● **Assigned task**:
Only the lines from the one that contains "Click the help icon on Valid tile" through the last line of the data below should be duplicated, exactly and without pictures.
--- --- ---
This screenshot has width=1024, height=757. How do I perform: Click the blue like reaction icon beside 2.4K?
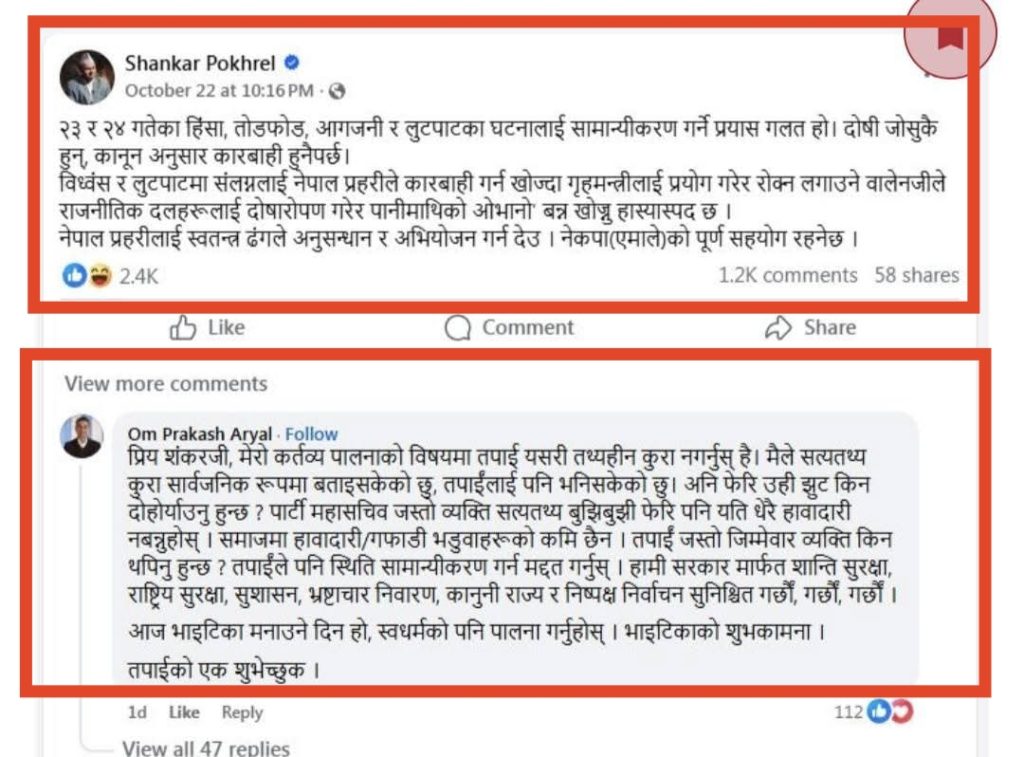[x=74, y=276]
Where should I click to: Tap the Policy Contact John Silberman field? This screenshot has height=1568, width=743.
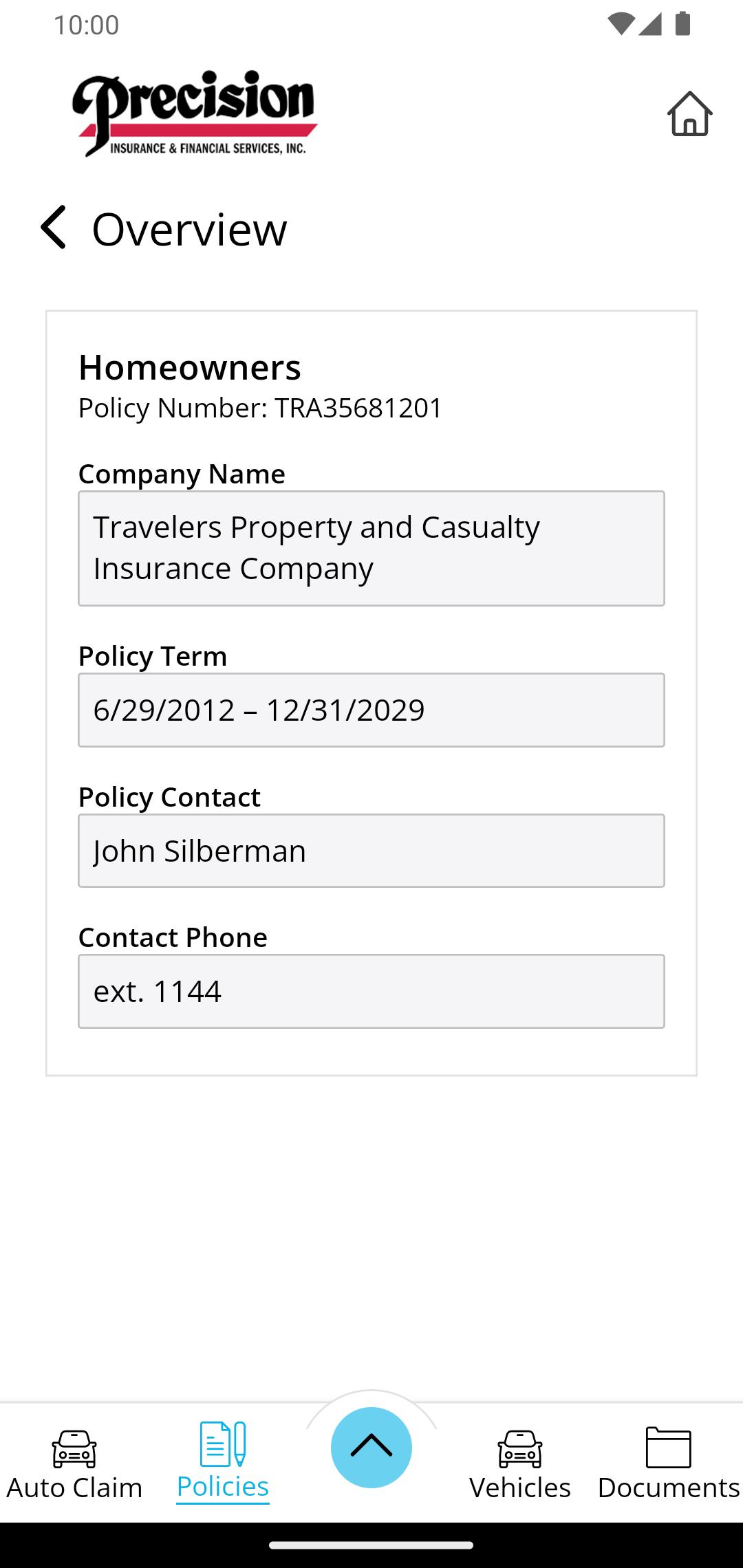tap(372, 851)
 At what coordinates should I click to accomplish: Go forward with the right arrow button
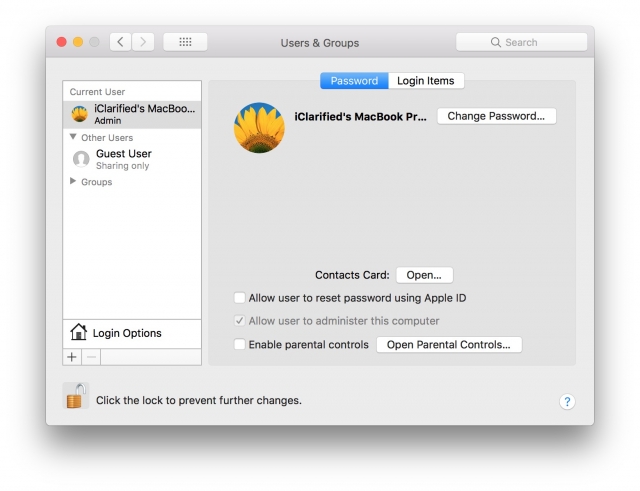[x=144, y=42]
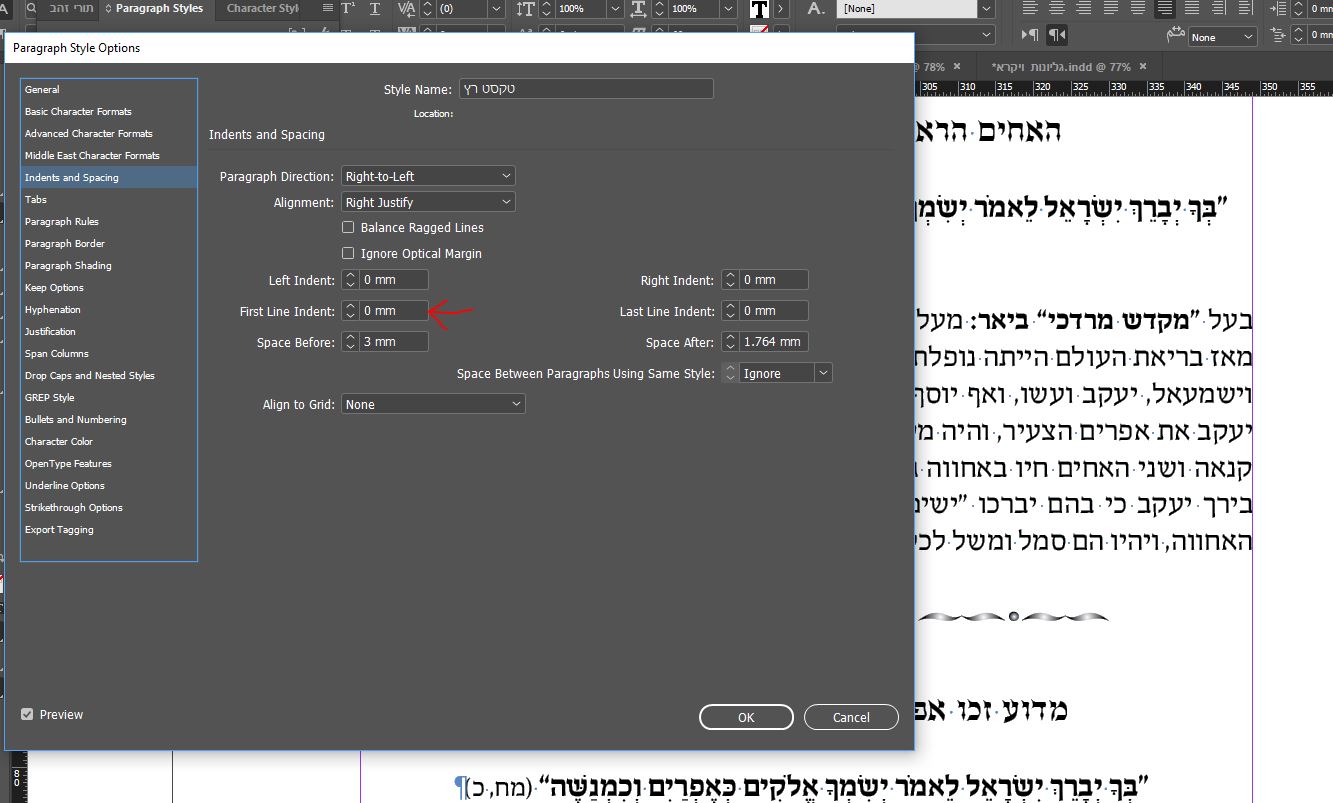Open the Paragraph Direction dropdown
1333x803 pixels.
tap(428, 175)

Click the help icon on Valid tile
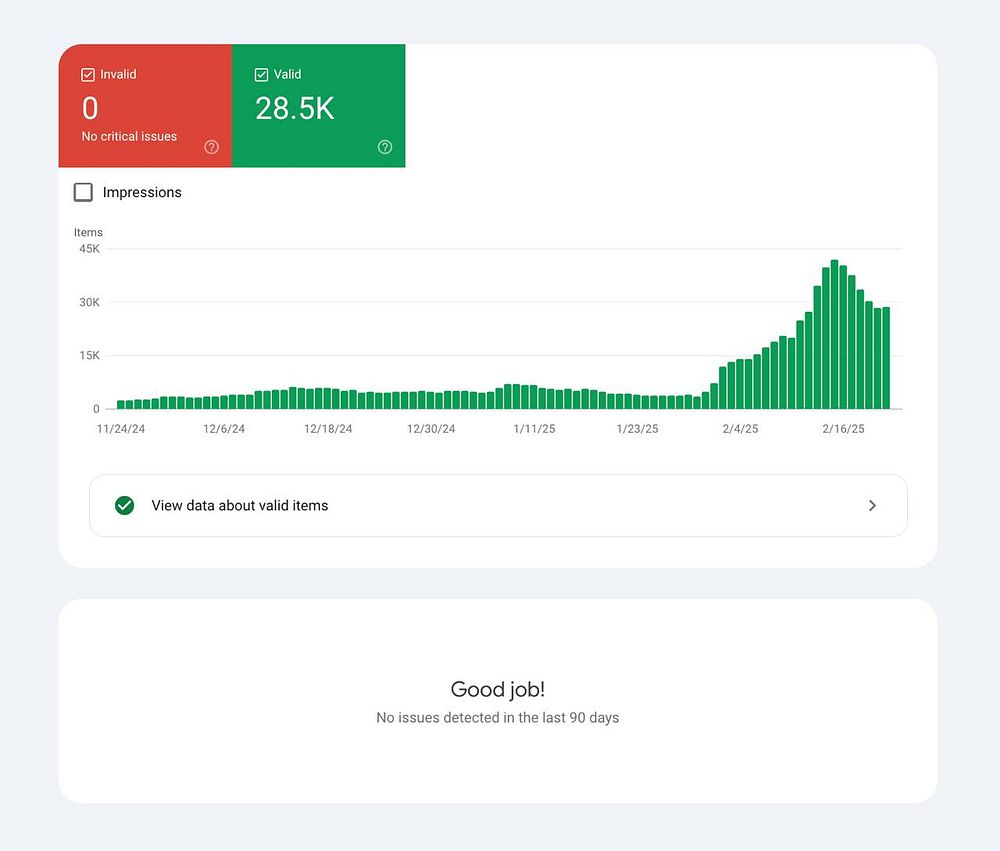385,147
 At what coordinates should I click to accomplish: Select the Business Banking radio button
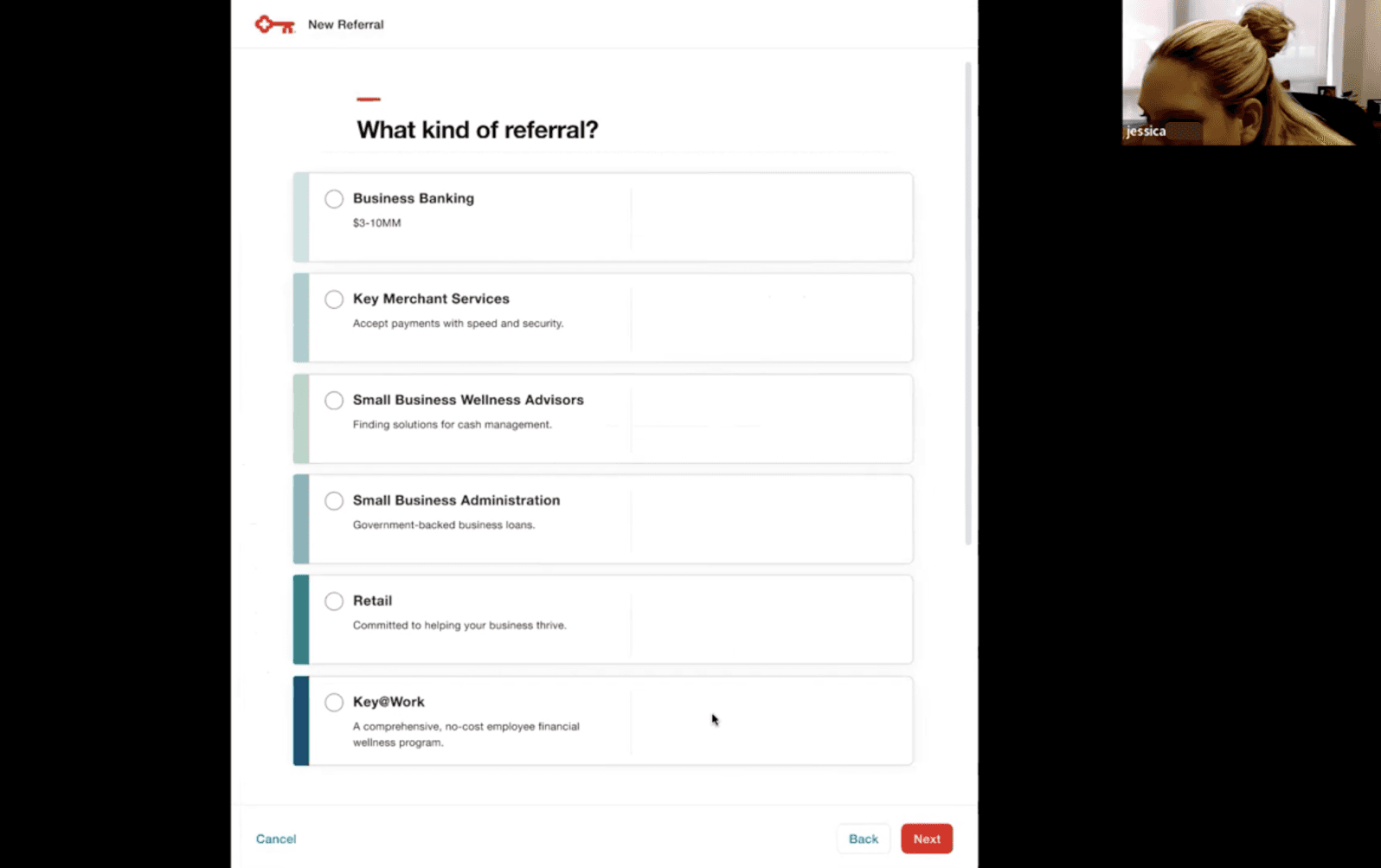[x=334, y=199]
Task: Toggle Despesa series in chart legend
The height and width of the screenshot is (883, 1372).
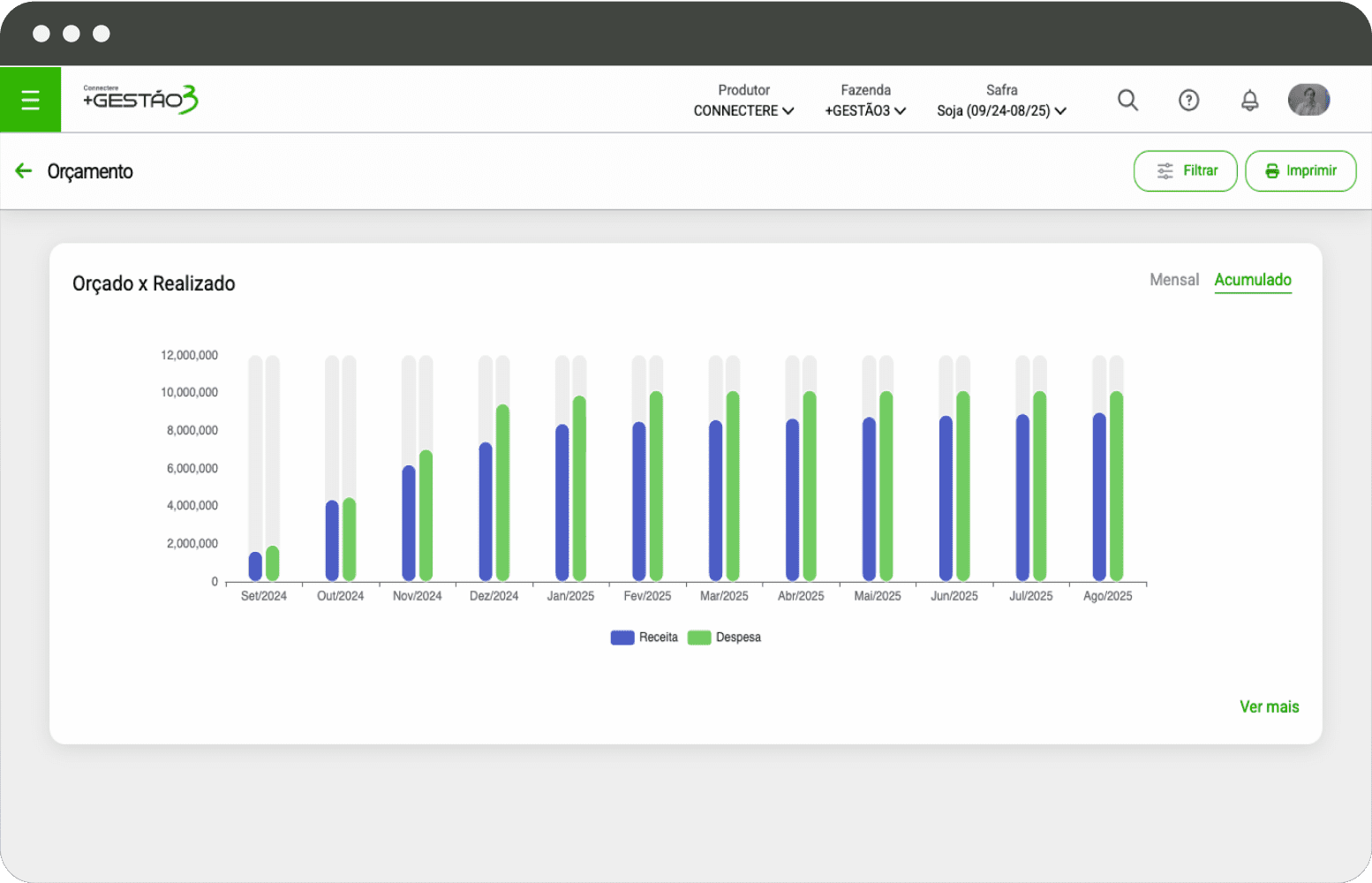Action: (x=724, y=638)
--- --- ---
● **Answer to the problem**:
Click the help icon on Valid tile
385,147
 At what coordinates should I click to accomplish: Select the Business Banking radio button
[x=334, y=199]
Task: Toggle Despesa series in chart legend
The height and width of the screenshot is (883, 1372).
Action: (x=724, y=638)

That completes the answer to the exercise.